» **TASK PROMPT**:
Read the lines of the data below and retrieve those with "into".

» **Stored data entries**:

━━━━━━━━━━━━━━━━━━━━

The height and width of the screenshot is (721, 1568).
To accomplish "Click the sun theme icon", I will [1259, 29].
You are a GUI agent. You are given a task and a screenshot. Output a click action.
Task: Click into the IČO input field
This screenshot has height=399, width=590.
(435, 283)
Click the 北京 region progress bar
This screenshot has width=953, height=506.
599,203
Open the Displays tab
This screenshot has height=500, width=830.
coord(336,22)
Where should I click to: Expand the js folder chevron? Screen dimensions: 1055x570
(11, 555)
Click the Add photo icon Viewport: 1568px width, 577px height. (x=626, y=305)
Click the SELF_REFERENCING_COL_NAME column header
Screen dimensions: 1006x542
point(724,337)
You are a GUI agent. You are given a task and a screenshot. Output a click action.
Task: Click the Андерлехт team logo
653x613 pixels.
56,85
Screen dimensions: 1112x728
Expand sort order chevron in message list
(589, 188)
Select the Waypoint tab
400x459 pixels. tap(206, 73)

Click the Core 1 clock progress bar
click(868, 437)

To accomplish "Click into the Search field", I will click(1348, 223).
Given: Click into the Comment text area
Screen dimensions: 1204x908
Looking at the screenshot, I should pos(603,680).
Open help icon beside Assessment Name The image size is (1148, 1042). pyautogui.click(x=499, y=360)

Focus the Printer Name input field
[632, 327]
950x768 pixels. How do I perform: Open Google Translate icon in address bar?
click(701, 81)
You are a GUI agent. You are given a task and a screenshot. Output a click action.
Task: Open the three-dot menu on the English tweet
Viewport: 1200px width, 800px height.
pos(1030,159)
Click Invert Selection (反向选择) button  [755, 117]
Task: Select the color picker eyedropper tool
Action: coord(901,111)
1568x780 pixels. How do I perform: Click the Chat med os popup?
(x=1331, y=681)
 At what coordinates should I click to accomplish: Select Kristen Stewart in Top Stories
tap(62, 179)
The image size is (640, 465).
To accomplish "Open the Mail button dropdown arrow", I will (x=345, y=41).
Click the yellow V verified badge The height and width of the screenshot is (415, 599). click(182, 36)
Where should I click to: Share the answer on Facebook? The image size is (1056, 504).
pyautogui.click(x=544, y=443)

━━━━━━━━━━━━━━━━━━━━

» **PROBLEM SOLUTION**:
Task: Click into the IČO input field
To accomplish "Click into the Search field", I will click(1348, 223).
Given: Click into the Comment text area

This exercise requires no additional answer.